China just handed Iran a precision targeting tool for US military bases—and Beijing is calling the evidence “fabricated.”
Quick Take
- Iran secretly acquired a Chinese spy satellite (TEE-01B) in late 2024 and used it to monitor and strike US military installations across the Middle East in March 2026.
- Leaked Iranian military documents, timestamped satellite imagery, and orbital analysis reveal the Islamic Revolutionary Guard Corps (IRGC) directed strikes on Prince Sultan Air Base in Saudi Arabia, sites in Jordan, Bahrain, and Iraq.
- China’s Earth Eye Co. provided the satellite and ground station access through a commercial “in-orbit delivery” scheme, enabling real-time targeting and damage assessment.
- Beijing denies involvement and dismisses the Financial Times investigation as “disinformation,” while the Trump administration faces questions about deterring dual-use technology transfers to adversaries.
How a Commercial Satellite Became a Weapon
The Financial Times investigation, published April 15, 2026, exposes a troubling vulnerability in how commercial space technology flows to hostile regimes. Iran acquired the TEE-01B satellite from China’s Earth Eye Co. in late 2024, months before escalating tensions with the United States erupted into regional conflict. The satellite provided high-resolution imagery of critical US military positions, fundamentally altering the battlefield calculus for Iranian commanders planning precision strikes.
Unlike Iran’s historically failed indigenous satellite programs, this acquisition represented a quantum leap in capability. The IRGC Aerospace Force gained access not only to the satellite but also to a global network of Beijing-based ground stations operated by Emposat, enabling real-time control and data processing. This infrastructure allowed Iranian military planners to task the satellite for specific targets, capture imagery before attacks, and assess damage afterward—compressing the decision cycle for strikes on US bases.
Precision Targeting on a Scale Iran Never Had
Time-stamped coordinate lists and satellite imagery confirm the IRGC directed TEE-01B to monitor major US military sites across the region. On March 13-15, 2026, the satellite captured detailed images of Prince Sultan Air Base in Saudi Arabia. President Trump publicly confirmed on March 14 that US aircraft at the base had been struck, validating the targeting accuracy enabled by Chinese space technology. Similar surveillance preceded and followed attacks on Muwaffaq Salti Air Base in Jordan, locations near the US Fifth Fleet in Bahrain, and Erbil Airport in Iraq.

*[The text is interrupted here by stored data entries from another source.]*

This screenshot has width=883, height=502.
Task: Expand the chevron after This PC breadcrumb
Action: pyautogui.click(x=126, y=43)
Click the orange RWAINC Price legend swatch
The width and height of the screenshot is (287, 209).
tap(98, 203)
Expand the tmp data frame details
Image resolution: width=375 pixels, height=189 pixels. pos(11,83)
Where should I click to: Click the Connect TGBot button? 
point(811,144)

This capability represents a fundamental shift in how adversaries can threaten American forces abroad. Rather than relying solely on human intelligence or Russian satellite imagery, the IRGC now possessed dedicated, responsive reconnaissance assets. Defense analysts note that combining satellite imagery with Iran’s existing human intelligence networks and Russian data created a formidable targeting architecture—one that compressed kill chains from days to hours and transformed commercial space technology into military infrastructure.

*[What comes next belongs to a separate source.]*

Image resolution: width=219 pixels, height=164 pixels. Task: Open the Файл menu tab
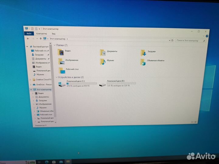(x=29, y=33)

Beijing’s Playbook: Deniability Through Commercial Proxies
Earth Eye Co.’s “in-orbit delivery” model exemplifies how authoritarian regimes exploit commercial space markets to evade accountability. The satellite is built and launched in China, then transferred to overseas customers after reaching orbit—a mechanism that creates plausible deniability for Beijing while delivering functional military capability to hostile actors. The Chinese government immediately denied involvement, calling the Financial Times report “disinformation” and “fabricated,” despite leaked Iranian military documents and orbital analysis confirming the arrangement.

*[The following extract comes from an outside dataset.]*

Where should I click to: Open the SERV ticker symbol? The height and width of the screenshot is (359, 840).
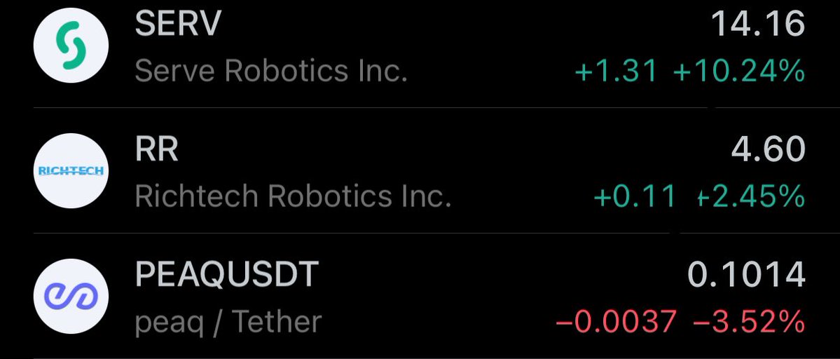tap(178, 24)
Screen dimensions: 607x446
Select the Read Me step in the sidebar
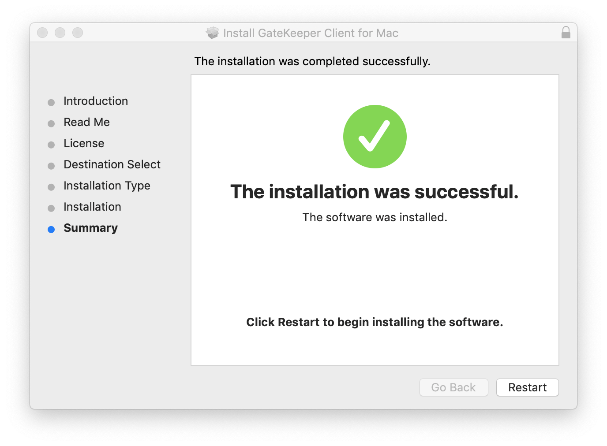point(86,122)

This pattern reflects a broader strategy: China’s commercial space sector, tightly integrated with state interests, supplies dual-use technology to adversaries while the Chinese government maintains official distance. The arrangement allows Beijing to advance its geopolitical interests without direct military engagement, frustrating American efforts to contain hostile capabilities. When confronted with evidence, Beijing simply denies and threatens countermeasures against US tariffs—a response that has become routine in an era where commercial technology blurs the line between civilian and military application.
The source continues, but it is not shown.